India’s pharma ingredient barcoding plan advances

India is moving ahead with plans to introduce a traceability scheme for active pharmaceutical ingredients in order to clamp down on falsified medicines.

A proposal by the Drug and Technical Advisory Board (DTAB), first published in April, will make it mandatory for APIs to carry QR codes that will allow them to be traced from the ingredient producer to the manufacture of finished pharmaceutical products “through a system of networking”.

The requirement will apply to both imported and domestically produced ingredients, affecting some 2,500 APIs used in Indian pharmaceutical products. It complements India’s established barcoding system for exported finished medicines, as well as ongoing plans to develop a traceability system for drugs distributed in the domestic market.

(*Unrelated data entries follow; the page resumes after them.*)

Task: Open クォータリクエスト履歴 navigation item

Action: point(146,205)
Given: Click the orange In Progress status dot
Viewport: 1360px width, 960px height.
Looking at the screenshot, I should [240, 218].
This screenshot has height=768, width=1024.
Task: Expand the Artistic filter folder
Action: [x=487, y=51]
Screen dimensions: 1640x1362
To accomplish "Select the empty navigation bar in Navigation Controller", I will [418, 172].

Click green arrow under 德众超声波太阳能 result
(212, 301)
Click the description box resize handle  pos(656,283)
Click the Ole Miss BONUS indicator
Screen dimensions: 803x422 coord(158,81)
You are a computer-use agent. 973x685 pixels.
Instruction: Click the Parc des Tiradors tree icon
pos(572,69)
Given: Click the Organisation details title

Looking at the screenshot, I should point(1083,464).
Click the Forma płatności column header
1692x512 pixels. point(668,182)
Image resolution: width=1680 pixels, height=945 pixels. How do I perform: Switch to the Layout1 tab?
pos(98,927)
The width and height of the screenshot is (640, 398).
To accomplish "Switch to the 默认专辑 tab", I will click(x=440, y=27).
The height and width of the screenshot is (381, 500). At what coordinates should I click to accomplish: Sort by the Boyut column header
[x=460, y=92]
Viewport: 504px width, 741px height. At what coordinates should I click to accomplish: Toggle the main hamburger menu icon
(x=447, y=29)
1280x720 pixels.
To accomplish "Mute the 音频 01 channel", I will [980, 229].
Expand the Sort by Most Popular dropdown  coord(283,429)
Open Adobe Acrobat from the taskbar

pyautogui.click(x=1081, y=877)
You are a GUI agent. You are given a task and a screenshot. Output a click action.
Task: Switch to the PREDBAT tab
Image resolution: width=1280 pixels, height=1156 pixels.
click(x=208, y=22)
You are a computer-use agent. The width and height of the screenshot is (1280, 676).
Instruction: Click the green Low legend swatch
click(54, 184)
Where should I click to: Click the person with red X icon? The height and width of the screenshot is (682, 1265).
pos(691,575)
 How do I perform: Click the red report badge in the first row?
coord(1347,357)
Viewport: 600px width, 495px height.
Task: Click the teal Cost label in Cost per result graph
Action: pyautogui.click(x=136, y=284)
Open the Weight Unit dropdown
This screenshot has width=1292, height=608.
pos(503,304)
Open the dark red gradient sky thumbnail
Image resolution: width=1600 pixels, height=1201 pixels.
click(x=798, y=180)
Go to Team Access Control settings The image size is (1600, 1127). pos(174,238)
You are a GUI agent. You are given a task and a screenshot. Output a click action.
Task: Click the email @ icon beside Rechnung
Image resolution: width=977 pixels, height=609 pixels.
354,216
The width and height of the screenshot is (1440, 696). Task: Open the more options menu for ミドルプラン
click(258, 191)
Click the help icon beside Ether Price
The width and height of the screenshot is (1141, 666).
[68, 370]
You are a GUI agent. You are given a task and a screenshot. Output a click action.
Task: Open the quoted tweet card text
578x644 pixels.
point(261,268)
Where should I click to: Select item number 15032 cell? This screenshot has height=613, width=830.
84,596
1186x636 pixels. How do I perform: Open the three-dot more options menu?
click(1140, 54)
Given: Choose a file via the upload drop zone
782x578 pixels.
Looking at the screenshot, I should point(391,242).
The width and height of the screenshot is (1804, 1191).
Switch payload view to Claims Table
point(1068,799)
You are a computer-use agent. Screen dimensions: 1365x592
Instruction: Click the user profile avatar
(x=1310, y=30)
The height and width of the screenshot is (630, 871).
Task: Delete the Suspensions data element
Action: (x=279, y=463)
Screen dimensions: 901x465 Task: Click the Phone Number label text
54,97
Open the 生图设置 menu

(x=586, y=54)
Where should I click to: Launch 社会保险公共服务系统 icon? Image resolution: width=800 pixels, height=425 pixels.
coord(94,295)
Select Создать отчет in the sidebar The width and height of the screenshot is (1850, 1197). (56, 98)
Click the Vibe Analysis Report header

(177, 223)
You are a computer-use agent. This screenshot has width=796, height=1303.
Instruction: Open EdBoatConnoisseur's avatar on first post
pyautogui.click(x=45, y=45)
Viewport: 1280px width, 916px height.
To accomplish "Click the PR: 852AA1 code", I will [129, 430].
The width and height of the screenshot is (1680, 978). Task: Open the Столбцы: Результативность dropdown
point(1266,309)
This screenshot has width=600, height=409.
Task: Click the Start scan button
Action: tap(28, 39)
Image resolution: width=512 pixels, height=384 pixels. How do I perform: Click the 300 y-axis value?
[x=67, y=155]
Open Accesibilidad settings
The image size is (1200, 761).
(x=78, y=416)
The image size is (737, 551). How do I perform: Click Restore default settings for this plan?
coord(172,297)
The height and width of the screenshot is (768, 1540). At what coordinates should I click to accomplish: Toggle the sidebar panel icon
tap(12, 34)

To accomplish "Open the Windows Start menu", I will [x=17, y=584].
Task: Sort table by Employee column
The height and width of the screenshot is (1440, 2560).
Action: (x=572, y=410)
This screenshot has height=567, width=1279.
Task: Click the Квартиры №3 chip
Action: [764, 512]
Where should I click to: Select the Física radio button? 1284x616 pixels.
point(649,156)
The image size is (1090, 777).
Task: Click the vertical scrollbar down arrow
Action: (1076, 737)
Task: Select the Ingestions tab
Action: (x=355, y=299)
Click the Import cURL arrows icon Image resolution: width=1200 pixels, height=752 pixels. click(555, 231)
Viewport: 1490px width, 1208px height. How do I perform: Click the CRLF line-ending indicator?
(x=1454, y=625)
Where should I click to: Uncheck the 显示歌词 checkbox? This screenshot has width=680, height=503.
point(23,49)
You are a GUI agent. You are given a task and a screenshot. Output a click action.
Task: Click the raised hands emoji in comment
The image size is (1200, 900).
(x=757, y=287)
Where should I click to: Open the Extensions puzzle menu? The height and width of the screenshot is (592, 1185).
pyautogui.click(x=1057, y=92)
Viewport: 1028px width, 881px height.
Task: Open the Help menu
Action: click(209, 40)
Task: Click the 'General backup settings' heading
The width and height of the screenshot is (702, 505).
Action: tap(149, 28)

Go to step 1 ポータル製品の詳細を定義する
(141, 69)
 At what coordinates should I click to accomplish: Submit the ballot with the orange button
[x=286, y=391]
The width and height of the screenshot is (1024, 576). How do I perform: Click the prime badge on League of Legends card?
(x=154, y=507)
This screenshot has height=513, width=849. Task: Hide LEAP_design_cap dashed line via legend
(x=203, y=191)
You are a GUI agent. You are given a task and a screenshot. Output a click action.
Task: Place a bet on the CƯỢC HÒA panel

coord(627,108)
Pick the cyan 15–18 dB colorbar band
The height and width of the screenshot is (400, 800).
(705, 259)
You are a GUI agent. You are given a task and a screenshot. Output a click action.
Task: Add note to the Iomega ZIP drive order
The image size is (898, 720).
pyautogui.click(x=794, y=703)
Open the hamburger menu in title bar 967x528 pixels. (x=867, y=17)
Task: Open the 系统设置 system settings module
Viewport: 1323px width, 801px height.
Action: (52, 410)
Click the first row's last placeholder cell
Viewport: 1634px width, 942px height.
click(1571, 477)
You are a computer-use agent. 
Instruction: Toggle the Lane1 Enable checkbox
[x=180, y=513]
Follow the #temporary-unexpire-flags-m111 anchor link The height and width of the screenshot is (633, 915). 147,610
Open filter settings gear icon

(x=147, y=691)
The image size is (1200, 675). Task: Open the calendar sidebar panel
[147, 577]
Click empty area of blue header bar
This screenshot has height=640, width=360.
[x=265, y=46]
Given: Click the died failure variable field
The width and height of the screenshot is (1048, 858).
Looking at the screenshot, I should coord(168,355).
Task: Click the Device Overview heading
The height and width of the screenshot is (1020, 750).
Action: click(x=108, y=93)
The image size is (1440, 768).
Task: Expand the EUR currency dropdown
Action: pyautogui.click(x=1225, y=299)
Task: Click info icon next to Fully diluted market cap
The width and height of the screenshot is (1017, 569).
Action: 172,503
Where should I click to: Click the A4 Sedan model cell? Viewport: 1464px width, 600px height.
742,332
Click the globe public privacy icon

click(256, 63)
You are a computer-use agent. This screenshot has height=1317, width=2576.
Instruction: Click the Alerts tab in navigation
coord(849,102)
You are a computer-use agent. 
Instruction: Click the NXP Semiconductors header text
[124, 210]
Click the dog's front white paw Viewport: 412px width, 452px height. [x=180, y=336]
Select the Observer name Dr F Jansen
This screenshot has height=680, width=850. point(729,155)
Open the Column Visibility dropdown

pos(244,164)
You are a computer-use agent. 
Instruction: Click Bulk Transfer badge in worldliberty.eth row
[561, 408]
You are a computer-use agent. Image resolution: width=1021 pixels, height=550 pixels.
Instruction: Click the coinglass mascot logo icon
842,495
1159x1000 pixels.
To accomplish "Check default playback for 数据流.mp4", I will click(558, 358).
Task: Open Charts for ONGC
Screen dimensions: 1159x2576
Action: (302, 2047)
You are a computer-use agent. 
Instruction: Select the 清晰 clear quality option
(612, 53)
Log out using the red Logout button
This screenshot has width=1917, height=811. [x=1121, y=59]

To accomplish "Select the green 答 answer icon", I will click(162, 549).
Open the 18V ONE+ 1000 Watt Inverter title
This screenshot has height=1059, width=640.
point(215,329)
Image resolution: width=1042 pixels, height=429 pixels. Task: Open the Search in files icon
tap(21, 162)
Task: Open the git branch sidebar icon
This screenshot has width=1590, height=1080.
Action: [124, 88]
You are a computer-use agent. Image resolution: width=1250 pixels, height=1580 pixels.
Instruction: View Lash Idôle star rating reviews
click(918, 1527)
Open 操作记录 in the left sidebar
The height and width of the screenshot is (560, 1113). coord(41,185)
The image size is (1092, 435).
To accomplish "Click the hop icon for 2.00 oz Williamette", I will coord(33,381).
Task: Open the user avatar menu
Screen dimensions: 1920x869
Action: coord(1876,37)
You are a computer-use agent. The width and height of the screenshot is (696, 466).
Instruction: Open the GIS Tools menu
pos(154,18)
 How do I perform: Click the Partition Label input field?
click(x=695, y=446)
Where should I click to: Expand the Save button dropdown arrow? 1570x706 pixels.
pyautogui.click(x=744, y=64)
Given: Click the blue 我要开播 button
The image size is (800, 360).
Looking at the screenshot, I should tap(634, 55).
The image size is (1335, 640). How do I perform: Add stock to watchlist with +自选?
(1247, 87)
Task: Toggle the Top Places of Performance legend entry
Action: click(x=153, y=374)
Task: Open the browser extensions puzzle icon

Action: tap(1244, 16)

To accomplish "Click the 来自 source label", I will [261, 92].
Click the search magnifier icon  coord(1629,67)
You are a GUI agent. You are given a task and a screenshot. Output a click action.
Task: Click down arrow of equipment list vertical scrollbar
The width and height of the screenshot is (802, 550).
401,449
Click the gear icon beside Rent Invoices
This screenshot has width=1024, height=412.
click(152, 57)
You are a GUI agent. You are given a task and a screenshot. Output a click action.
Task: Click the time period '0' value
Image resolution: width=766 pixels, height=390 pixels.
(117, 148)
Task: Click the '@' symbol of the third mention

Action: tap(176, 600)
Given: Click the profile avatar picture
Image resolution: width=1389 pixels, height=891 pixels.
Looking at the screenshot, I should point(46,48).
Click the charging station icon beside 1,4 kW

In addition to helping to guard against the production of falsified medicines and making sure APIs are shipped in suitable conditions to maintain their quality, the API measure could help the government monitor products subject to Goods and Services (GST) tax.

A recent study by the Bureau of Pharma Public Sector Undertakings of India (BPPI) found 25 batches of generic drugs sourced 18 different pharmaceutical companies to be of substandard quality, reports The Hindu Business Line.

The move follows the introduction of guidelines in Europe in 2015 which also require full traceability of APIs from the start to the end of their supply chain.

India’s requirements go one step further by mandating a barcoding system, while the EU guidelines rely on conventional Good Distribution Practice (GDP) elements but do not preclude the use of coding to facilitate raw material traceability.